_Work to be completed_
Present the records from the line containing "Click the blue" through the line containing "point(81,29)", inclusive, as a numbered list, leaving out blank lines.
>> begin Raw data
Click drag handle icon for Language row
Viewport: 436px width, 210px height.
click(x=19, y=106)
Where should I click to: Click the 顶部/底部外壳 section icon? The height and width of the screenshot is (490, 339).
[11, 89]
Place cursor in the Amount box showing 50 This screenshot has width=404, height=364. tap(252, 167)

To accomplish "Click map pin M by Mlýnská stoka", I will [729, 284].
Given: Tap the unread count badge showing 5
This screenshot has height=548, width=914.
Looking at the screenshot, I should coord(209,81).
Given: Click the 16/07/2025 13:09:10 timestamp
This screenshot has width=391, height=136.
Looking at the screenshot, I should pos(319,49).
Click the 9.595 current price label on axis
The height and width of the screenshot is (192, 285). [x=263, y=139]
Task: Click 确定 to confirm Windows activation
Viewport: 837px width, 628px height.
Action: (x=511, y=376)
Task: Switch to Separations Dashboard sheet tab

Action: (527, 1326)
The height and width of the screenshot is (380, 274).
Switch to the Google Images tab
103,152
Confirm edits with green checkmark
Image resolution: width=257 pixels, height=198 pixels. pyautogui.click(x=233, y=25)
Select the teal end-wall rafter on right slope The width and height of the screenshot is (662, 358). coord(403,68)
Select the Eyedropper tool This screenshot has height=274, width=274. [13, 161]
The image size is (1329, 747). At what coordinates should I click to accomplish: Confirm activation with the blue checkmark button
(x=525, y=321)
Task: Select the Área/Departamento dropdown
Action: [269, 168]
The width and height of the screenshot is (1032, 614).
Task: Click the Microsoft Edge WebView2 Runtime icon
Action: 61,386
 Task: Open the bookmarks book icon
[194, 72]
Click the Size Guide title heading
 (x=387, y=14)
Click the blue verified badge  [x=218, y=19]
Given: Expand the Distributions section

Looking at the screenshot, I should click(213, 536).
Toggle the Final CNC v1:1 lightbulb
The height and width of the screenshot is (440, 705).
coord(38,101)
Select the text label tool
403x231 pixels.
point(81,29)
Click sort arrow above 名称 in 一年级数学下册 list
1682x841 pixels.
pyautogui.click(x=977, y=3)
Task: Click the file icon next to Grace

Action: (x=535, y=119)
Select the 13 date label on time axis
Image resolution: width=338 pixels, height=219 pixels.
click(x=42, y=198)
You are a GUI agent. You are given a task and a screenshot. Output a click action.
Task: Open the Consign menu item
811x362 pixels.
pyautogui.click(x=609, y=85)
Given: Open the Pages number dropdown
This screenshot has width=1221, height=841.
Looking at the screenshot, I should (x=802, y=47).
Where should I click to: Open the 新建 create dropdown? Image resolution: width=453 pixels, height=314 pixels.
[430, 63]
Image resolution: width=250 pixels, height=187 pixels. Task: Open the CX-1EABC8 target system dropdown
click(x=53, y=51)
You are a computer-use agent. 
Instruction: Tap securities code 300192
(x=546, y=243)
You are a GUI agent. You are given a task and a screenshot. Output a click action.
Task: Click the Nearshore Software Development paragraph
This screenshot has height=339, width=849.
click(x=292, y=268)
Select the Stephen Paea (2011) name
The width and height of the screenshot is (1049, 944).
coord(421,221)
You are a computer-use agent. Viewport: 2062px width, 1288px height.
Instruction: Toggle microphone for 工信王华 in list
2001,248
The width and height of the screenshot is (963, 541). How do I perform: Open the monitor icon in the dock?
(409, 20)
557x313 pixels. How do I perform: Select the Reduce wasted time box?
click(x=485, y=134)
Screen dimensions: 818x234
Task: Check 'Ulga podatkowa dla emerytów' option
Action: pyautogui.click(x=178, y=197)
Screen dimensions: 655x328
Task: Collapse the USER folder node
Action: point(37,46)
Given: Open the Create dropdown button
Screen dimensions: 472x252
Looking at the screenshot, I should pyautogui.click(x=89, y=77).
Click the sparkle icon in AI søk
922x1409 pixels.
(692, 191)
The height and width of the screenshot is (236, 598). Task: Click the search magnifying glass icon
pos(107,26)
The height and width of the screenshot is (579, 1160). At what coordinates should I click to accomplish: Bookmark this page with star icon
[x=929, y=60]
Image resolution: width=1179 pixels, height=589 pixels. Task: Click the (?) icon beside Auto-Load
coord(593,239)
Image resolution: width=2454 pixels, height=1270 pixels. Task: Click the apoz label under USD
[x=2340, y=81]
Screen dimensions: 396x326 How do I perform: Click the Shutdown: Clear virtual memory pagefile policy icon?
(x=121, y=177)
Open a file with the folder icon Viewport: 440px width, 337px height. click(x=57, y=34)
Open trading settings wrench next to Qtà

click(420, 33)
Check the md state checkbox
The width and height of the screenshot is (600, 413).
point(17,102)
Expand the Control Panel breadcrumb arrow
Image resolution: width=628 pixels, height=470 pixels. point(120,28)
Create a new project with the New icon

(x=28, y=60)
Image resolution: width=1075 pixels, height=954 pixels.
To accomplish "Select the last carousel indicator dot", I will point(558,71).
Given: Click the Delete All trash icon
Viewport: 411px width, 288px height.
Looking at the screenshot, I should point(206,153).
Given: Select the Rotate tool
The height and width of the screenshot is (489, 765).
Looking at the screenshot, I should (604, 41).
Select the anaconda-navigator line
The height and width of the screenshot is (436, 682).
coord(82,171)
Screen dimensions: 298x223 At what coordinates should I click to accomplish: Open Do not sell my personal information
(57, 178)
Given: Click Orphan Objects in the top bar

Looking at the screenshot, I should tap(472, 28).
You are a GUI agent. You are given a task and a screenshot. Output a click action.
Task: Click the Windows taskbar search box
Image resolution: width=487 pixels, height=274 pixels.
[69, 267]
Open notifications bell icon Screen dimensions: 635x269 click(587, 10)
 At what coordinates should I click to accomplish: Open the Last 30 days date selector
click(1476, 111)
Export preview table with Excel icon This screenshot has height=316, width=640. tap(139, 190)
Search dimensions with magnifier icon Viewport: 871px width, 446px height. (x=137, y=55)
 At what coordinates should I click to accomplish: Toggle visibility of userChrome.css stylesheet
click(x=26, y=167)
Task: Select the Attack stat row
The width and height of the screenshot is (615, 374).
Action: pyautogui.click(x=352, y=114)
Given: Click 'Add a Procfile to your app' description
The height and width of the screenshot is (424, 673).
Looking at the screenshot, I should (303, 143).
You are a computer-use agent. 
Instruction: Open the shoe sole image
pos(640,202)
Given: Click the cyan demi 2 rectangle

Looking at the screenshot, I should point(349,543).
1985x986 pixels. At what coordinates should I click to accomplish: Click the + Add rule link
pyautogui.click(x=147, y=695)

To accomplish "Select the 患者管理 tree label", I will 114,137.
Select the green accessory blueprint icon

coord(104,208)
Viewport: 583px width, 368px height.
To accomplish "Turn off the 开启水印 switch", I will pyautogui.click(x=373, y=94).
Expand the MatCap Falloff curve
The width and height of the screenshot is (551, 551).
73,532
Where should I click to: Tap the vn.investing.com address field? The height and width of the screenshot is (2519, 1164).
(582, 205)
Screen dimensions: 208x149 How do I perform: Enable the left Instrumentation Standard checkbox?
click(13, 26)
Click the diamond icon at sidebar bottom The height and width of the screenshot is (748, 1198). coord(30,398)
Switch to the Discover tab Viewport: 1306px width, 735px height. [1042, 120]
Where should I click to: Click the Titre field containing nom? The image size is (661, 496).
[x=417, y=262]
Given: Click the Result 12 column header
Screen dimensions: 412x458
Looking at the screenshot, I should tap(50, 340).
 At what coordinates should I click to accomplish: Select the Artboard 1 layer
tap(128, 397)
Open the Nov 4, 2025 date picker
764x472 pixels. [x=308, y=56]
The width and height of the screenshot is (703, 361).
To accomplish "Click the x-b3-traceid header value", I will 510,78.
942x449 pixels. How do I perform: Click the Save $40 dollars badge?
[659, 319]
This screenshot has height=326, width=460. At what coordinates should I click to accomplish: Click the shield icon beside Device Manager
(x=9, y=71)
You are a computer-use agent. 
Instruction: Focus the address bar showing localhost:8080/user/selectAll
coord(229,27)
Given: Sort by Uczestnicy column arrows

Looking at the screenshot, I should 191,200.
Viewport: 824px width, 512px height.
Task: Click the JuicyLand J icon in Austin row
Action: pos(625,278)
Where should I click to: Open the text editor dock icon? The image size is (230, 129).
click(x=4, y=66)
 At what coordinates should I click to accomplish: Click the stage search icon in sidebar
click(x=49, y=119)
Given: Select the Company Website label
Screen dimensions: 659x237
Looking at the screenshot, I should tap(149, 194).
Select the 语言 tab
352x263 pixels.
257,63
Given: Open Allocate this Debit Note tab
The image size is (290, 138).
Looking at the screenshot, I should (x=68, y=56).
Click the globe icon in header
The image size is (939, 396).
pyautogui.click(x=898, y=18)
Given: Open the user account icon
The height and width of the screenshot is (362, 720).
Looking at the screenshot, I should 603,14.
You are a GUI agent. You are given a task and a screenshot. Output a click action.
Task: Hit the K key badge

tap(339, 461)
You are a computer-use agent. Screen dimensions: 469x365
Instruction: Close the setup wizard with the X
>> end Raw data
_Solution to this exercise_
1. Click the blue verified badge  [x=218, y=19]
2. Given: Expand the Distributions section
3. Looking at the screenshot, I should click(213, 536).
4. Toggle the Final CNC v1:1 lightbulb
5. The height and width of the screenshot is (440, 705).
6. coord(38,101)
7. Select the text label tool
8. 403x231 pixels.
9. point(81,29)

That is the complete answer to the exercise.